除特别说明之处,本发明的所有化合物之中,各手性碳原子(手性中心)可以任选地为R构型或S构型,或R构型和S构型的混合物。
如本文所用,在单独或作为其他取代基一部分时,术语“烷基”指只含碳原子的直链(即,无支链)或支链饱和烃基,或直链和支链组合的基团。当烷基前具有碳原子数限定(如C1-10)时,指所述的烷基含有1-10个碳原子。例如,C1-8烷基指含有1-8个碳原子的烷基,包括甲基、乙基、丙基、异丙基、丁基、异丁基、仲丁基、叔丁基、或类似基团。

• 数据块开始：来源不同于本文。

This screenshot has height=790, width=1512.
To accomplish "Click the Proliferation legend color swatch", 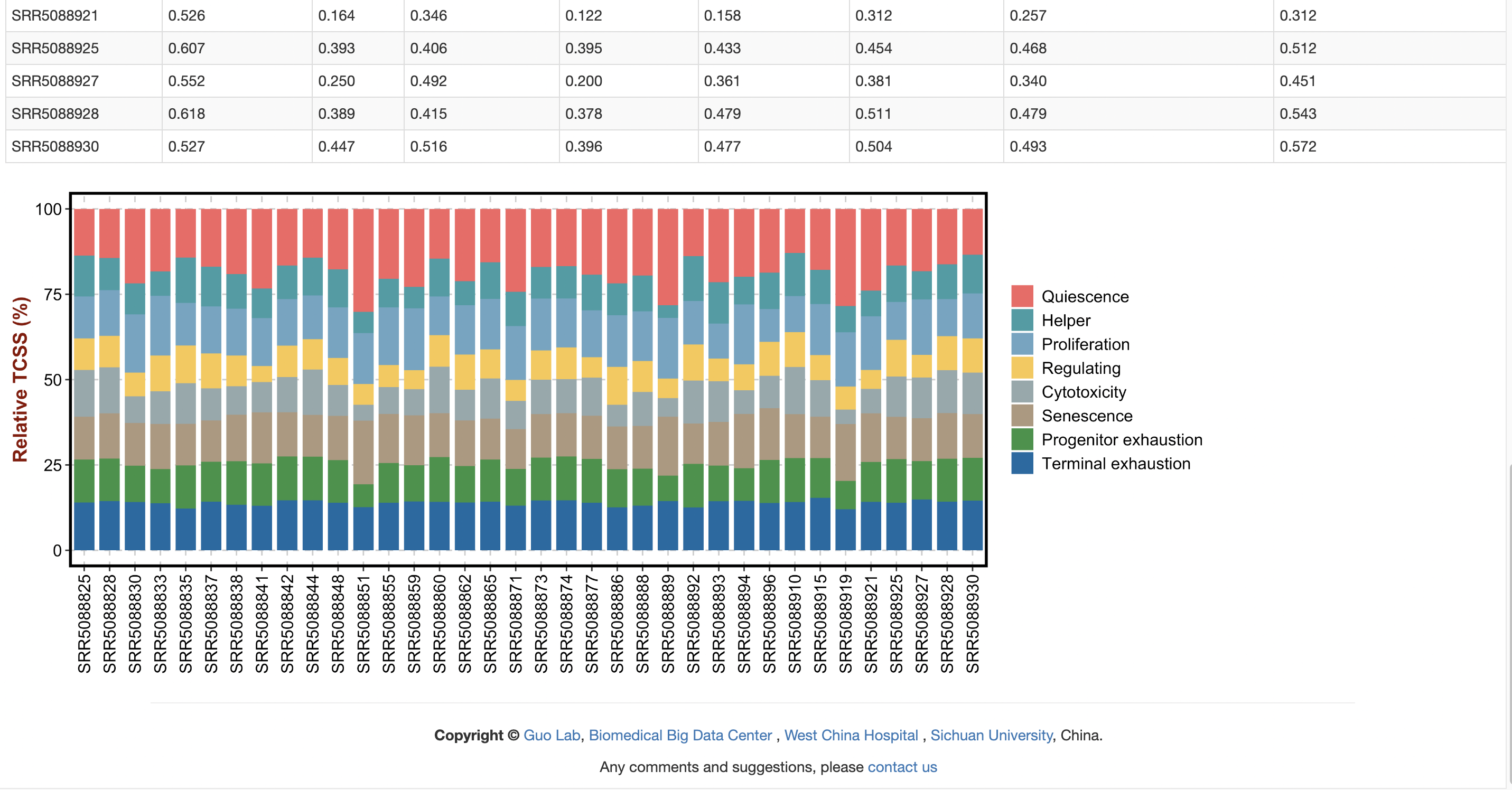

如本文所用,在单独或作为其他取代基一部分时,术语“烯基”是指直链或支链,具有至少一个碳-碳双键的碳链基团。烯基可以是取代的或未取代的。当烯基前具有碳原子数限定(如C2-8)时,指所述的烯基含有2-8个碳原子。例如,C2-8烯基指含有2-8个碳原子烯基,包括乙烯基、丙烯基、1,2-丁烯基、2,3-丁烯基、丁二烯基、或类似基团。
如本文所用,在单独或作为其他取代基一部分时,术语“炔基”是指具有至少一个碳-碳三键的脂肪族碳氢基团。所述的炔基可以是直链或支链的,或其组合。当炔基前具有碳原子数限定(如C2-8炔基)时,指所述的炔基含有2-8个碳原子。例如,术语“C2-8炔基”指具有2-8个碳原子的直链或支链炔基,包括乙炔基、丙炔基、异丙炔基、丁炔基、异丁炔基、仲丁炔基、叔丁炔基、或类似基团。
如本文所用,在单独或作为其他取代基一部分时,术语“环烷基”指具有饱和的或部分饱和的单元环,二环或多环(稠环、桥环或螺环)环系基团。当某个环烷基前具有碳原子数限定(如C3-10)时,指所述的环烷基含有3-10个碳原子。在一些优选实施例中,术语“C3-8环烷基”指具有3-8个碳原子的饱和或部分饱和的单环或二环烷基,包括环丙基、环丁基、环戊基、环庚基、或类似基团。“螺环烷基”指单环之间共用一个碳原子(称螺原子)的二环或多环基团,这些可以含有一个或多个双键,但没有一个环具有完全共轭的π电子系统。“稠环烷基”指系统中的每个环与体系中的其他环共享毗邻的一对碳原子的全碳二环或多环基团,其中一个或多个环可以含有一个或多个双键,但没有一个环具有完全共轭的π电子系统。“桥环烷基”指任意两个环共用两个不直接连接的碳原子的全碳多环基团,这些可以含有一个或多个双键,但没有一个环具有完全共轭的π电子系统。所述环烷基所含原子全部为碳原子。如下是环烷基的一些例子,本发明并不仅局限下述的环烷基。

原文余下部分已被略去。